Attention, New Yorkers: crime still exists.
In recent weeks, I've heard sad tales from both newbie New Yorkers and those that have been here a while and ought to know better. Tales that make me want to shake my head and say, "You did what? Seriously?"
One recent corker is the story of the 30-something mother who wheels her tyke to day care, leaves her stroller outside, unattended and unlocked -- with handbag containing wallet, smartphone, and more, right on the seat -- and is shocked upon coming out to find said handbag and stroller missing. "I was only inside a minute -- this is a safe neighborhood," she says.
D'oh! C'mon people! Wake up! Today's New York City is a far safer place than the Big Apple of the 1970s and 1980s. And that's great news. However, many lifelong New Yorkers have become complacent. They've let their guard down, lost their Mean Streets mojo. And some starry-eyed newcomers to the city can only see the magic of their new nabes and are far too lax (for me, anyway) in terms of safety precautions.
Fear not, however. As part of my quest to keep you safe, I've assembled this checklist of my favorite anti-crime tips. Commit them to memory. Then, focus! I don't care if it's 2013, not 1977. You're in New York City, not Candyland. Wake up!
SHOE SHOPPING: This would seem to be a no-brainer. And yet, it seems that shoe shopping and pocketbook lifting is a match made in heaven. When out shoe shopping, keep your hands (not just your eyes) on your bag at all times. Do not leave it under the seat while you're walking over to the mirror to see how those new Thierry Rabotins look. They're fab, I guarantee it.

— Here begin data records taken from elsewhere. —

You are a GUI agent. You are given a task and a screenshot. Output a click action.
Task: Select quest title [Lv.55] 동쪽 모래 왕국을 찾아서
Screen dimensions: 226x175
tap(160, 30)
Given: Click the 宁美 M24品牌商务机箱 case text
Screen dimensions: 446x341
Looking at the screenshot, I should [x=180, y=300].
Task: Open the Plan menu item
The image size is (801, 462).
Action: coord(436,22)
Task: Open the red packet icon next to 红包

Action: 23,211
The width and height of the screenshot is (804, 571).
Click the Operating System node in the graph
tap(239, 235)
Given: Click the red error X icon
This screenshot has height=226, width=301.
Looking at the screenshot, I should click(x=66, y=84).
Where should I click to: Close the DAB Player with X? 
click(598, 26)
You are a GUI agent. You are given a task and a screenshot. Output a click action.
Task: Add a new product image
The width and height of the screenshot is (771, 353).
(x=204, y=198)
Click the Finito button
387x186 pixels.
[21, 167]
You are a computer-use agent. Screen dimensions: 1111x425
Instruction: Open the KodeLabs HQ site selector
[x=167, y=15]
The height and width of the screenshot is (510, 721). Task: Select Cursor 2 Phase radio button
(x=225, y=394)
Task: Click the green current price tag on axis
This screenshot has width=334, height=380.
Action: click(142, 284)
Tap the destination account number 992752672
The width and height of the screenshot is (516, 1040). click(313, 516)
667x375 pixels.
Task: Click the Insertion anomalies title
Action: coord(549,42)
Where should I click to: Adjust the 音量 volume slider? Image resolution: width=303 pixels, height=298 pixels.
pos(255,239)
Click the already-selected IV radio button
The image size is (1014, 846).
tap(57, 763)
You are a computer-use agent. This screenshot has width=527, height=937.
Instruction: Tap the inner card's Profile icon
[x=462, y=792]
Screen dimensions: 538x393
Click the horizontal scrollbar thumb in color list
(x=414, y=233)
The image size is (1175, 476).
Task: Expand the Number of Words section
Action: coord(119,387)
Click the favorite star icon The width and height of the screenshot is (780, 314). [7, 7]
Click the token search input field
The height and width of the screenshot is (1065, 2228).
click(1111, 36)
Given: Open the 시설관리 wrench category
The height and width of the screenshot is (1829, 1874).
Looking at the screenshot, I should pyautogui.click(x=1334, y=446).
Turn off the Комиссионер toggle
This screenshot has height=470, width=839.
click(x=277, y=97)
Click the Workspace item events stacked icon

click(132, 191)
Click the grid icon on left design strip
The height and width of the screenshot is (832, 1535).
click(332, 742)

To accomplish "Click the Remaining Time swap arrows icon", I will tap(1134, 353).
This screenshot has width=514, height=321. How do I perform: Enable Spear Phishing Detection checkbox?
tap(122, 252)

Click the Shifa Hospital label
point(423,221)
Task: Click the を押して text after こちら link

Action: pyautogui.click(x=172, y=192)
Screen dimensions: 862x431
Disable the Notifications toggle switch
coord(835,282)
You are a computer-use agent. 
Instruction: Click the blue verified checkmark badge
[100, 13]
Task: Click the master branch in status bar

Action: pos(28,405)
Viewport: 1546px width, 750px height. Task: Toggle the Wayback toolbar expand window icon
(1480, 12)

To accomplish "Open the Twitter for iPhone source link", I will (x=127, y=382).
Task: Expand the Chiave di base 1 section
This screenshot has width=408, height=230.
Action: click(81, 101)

NEW APARTMENTS: Call a licensed locksmith and change the locks. Get a drill- and pick-resistant model, not a bargain brand from a big box store. Leave the fire escape window guard on, no matter how badly it upsets your aesthetic sensibilities.
BIKES: Invest in a quality U-Lock plus cable, to secure your rear and front wheel, as well as your seat. Take all accessories with you when you lock up (yes, even for a minute). Ask your local bike store to demonstrate how to safely lock your bike. It's remarkable how many owners of four-figure bikes buy the right lock -- and use it totally wrong.
YOUR CAR: Use your head -- don't park in the neighborhood "jinx" spot. You know, the one at the end of the block where the streetlight is always out, and the sidewalk is always covered with broken auto glass. Yeah, that spot. If you can't find a spot in a well-lit place, flip some bills and throw your car in a lot for the night. It will be far cheaper than replacing broken glass, radios, and more. And please: whether you're in a lot or on the street -- take your valuables with you.
ON THE STREET: Put your smartphone in a pocket, or your bag. Those white earbuds? Change them up for something less tell-tale. Another: don't flash your killer watch when asked the time of day. Smile, say "it's about 10" (if it's around 10, that is) and keep on walking. Put your change and cards away in the store, not when you're walking out onto the street. Men: wallets in a front pocket. Women: handbags with shoulder strap, securely fastened, and positioned on the door side of the sidewalk, not the curb side. When entering your building, take a quick look around for loiterers waiting to execute the classic "push-in." And, in general, if you feel you're being followed, or endangered in any way, cross the street, stop, walk the other way, enter a store, do whatever it takes to get out of the situation.
MASS TRANSIT: On the bus queue, pay special attention to your valuables and be alert for the "bump." Two thieves -- in front and in back of you -- work in tandem to create a distraction and separate you from your wallet. During off-hours: Avoid the last car of the subway (the "party car"). If possible, sit in the middle of the car, rather than close to the doors, to avoid a quick purse snatch -- or worse. Above all else: stay awake. Yes, you, L-train person!
ATMs: Avoid on-street ATMs if possible, especially after dark. In a bank ATM area, during off hours, never be the "good guy" who lets someone in who does not have a bank card. Yeah -- no matter how well-dressed or harmless he or she looks. You know you're friendly and PC. I know you're friendly and PC. Don't worry about how you look.
Fellow New Yorkers, men and women alike, remember: Batman does not really exist, nor do Mr. Reese and Mr. Finch. New York City: it's the big leagues. No matter how safe your new (or old) neighborhood may seem, keep your wits about you, your eyes open, and use common sense.